Skilled hairstylists can give stars a temporary eye lift with a lace-front wig, says Michael Shaun Corby, global creative director for Alterna Haircare. Using nylon thread, he sews a patch of lace into tight pin-curls, which helps lift the brows and smooth wrinkles around the eyes.
"Then we top it with a $7,000 wig and no one knows our little secret!" he said.
Hair extensions take hours of preparation, he said, "because we carefully sew individual wefts of human hair together in a multitude of colors to get the exact look and texture for the star."
"The stars need perfection on the red carpet," he said, "and we give it to them."
Besides a clean diet of healthy smoothies the week before the big show, trainer Harley Pasternak recommends that his Oscar-bound clients take at least 12,000 steps a day and do resistance exercises that improve their posture.
"When you're on the red carpet," he said, "it's really all about confidence and posture."
Stars who need last-minute help slimming trouble spots could try VaserShape, a treatment shown to reduce inches from thighs and bellies in about 45 minutes.

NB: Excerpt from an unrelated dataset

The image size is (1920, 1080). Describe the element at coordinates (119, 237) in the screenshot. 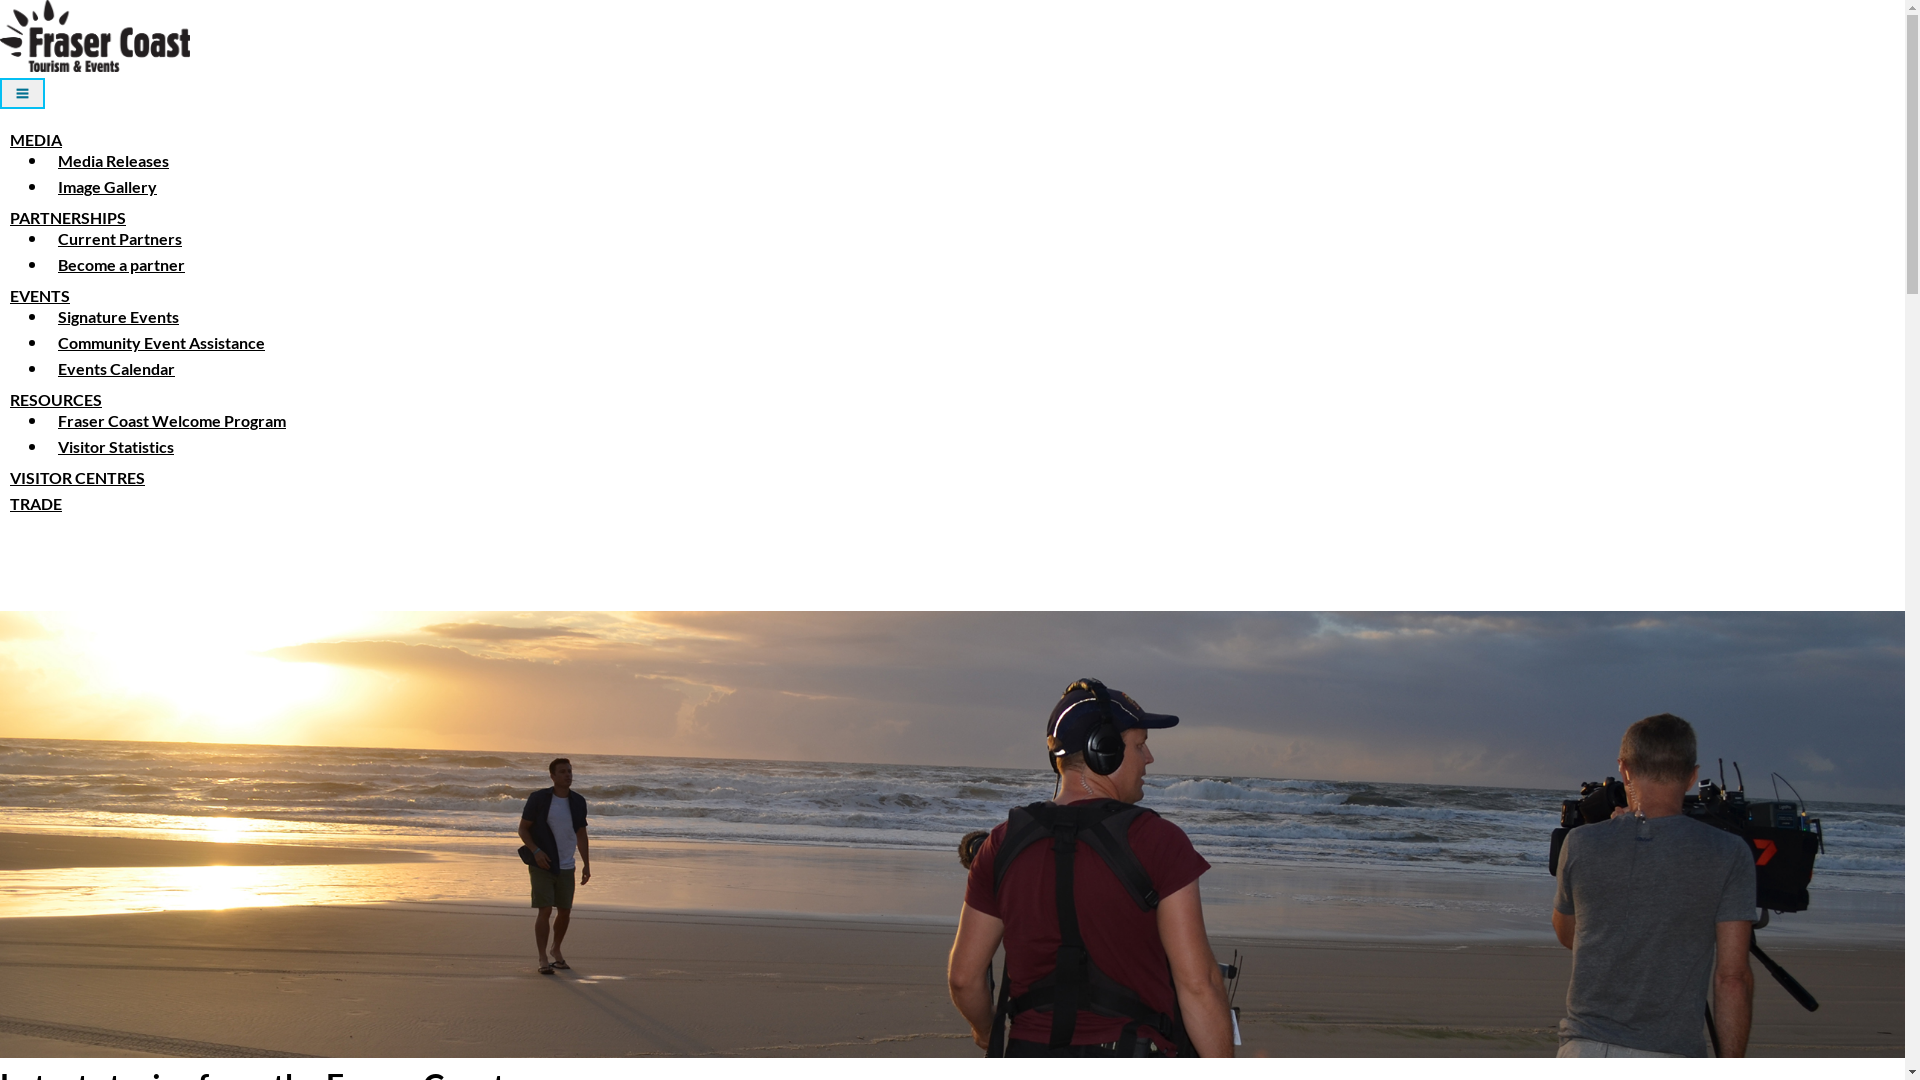

I see `'Current Partners'` at that location.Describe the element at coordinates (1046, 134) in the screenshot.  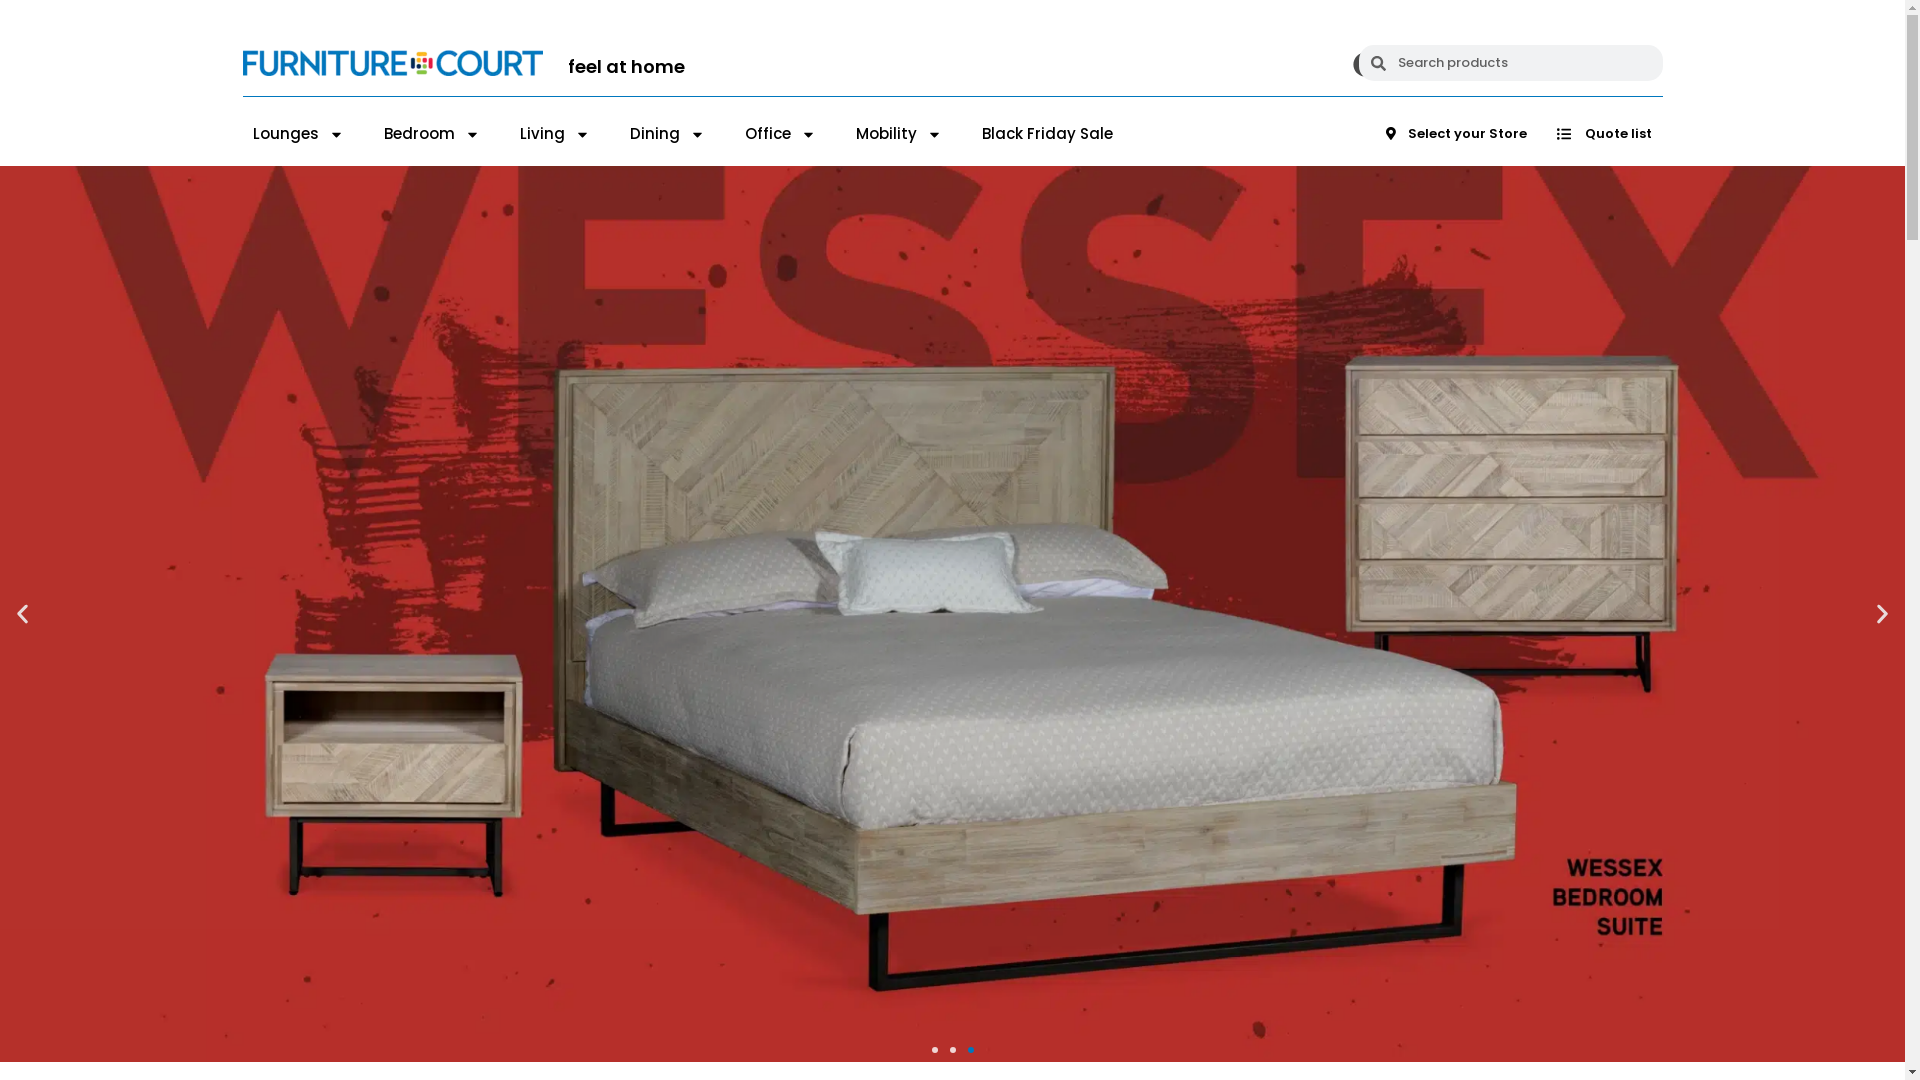
I see `'Black Friday Sale'` at that location.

Botox and facial fillers can be done a few days before the ceremony, but face lifts, liposuction and the increasingly popular butt implants need to be done months in advance, says celebrity plastic surgeon Dr. Peter Fodor, who estimates "at least 80 percent" of the stars on the Oscar carpet have done something surgical to enhance their appearance.
"If the work is done right, it's undetectable," he said.

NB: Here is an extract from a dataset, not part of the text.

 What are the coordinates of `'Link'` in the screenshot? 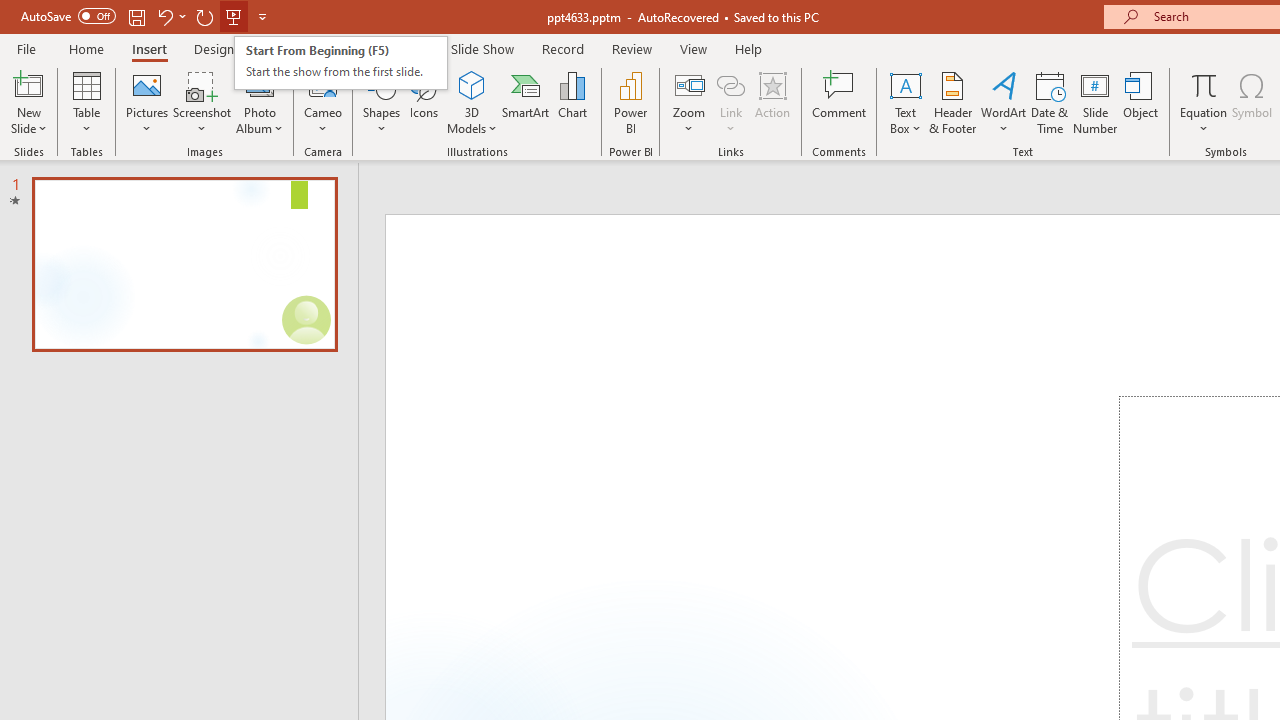 It's located at (730, 84).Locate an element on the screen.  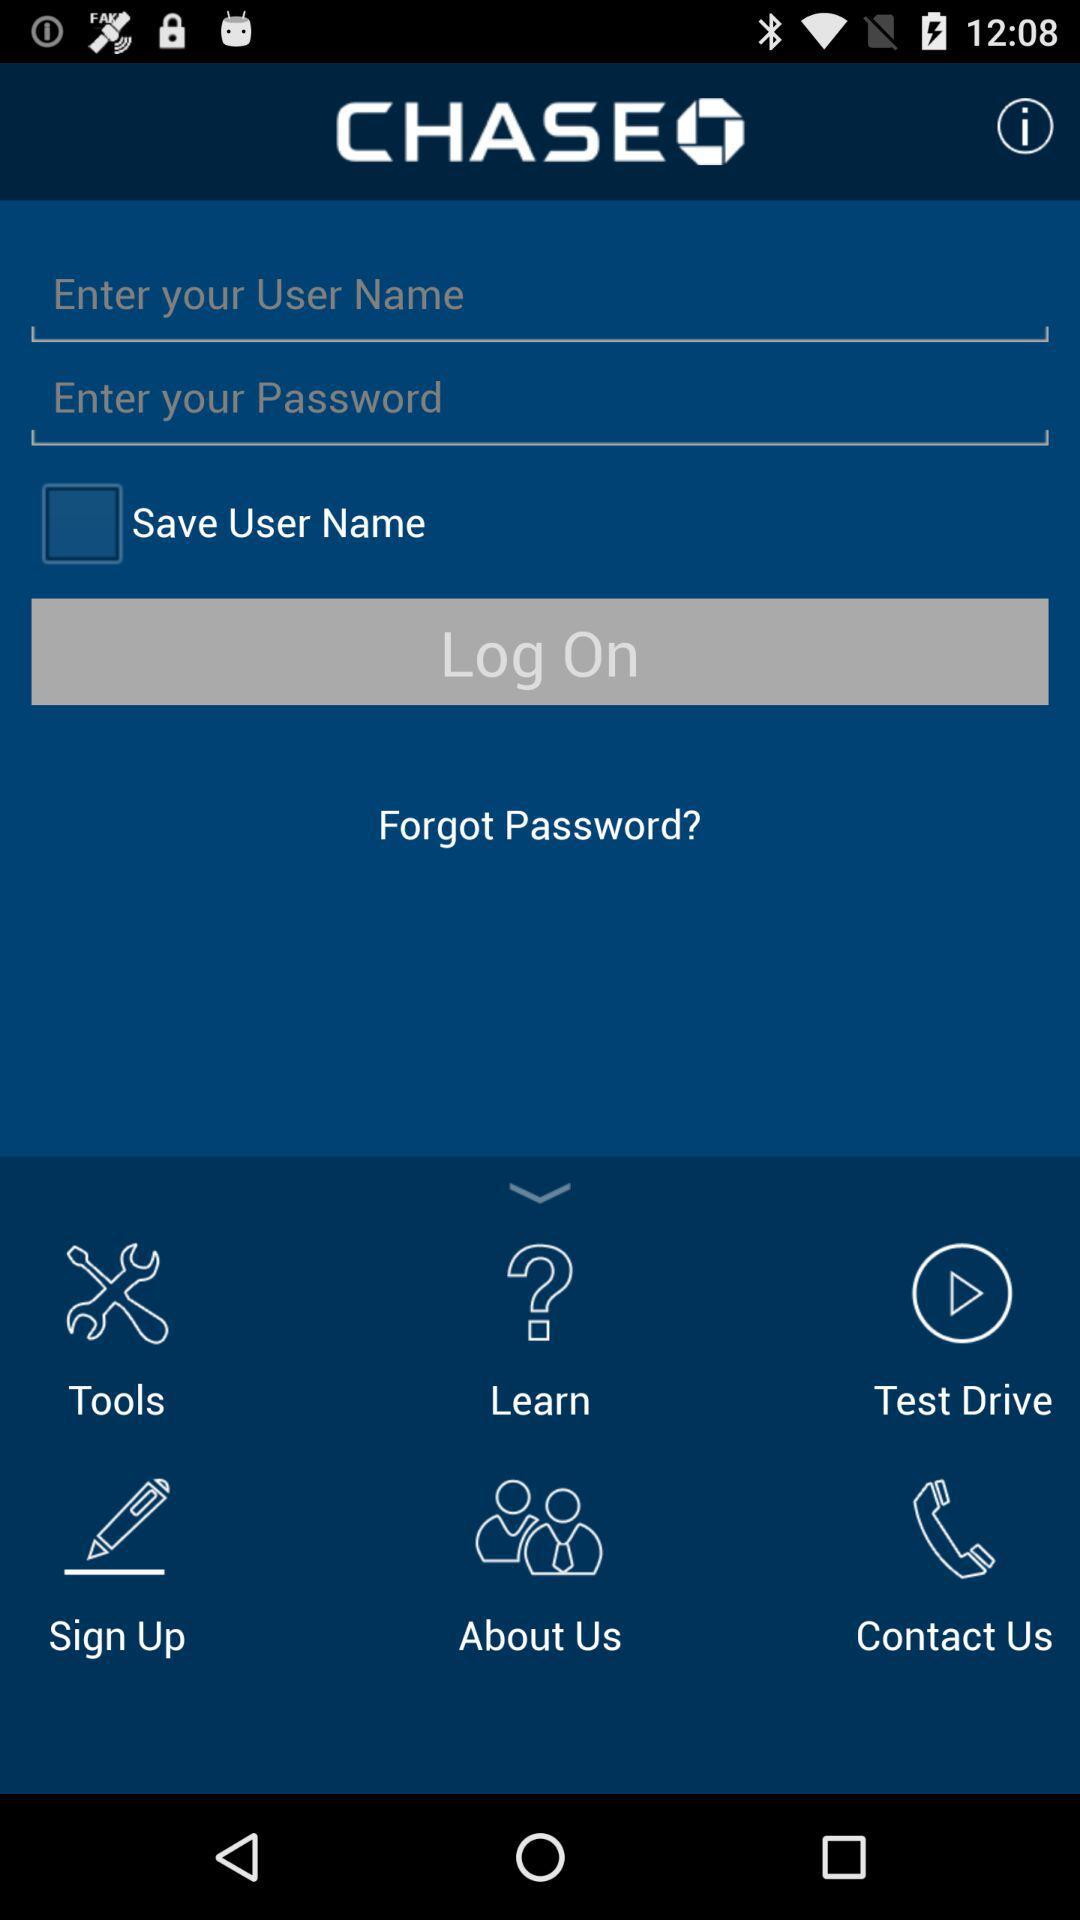
the info icon is located at coordinates (1025, 134).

Stylists scour the fashion shows in New York, London, Paris and Milan to find the freshest looks for the Academy Awards, says stylist Brad Goreski.
Once found, what goes underneath and alongside are priorities. Custom and couture dresses have built-in foundations, he said, but other outfits need special consideration.
"You never want to see a visible panty line, ever," he said. "VPL is something I can't deal with." The seamless, invisible Commandos are a possibility, as is actually going without any underwear beneath a long dress.
Double-stick tape is a stylist's No. 1 tool. Besides keeping fabric in place, it can also create the appearance of firmer skin, Goreski said.
"In a very revealing dress, it can help to tighten the skin in different areas without it seeming that way," he said. "You know, pull a little wrinkle or something like that."
His key to making a red carpet splash? Color.
"Bright colors make people happy," said the stylist. "And those are also the (photos) people will run in the magazines."
Even men are getting more colorful. Supporting-actor nominee Jared Leto wore a bronze jacket to the Oscar Nominees Luncheon, and of course there's Pharrell Williams' attention-getting hat.
— Shoes: They're not comfortable and they're not going to be. "If we feel it makes the look, we go for it," Goreski said.
— Clutch: What actually goes into those impossibly tiny clutch purses? Fitting in the essentials is a major red carpet challenge. The phone goes in first, then money and ID. Corby recommends at least three hairpins and a hairband, plus a miniature can of hairspray, if possible. Mills suggests a "lip product," clear eyelash glue, blotting papers and a small compact.
"It's a little bit of a puzzle piece," Goreski said. "It's like Tetris inside of those purses."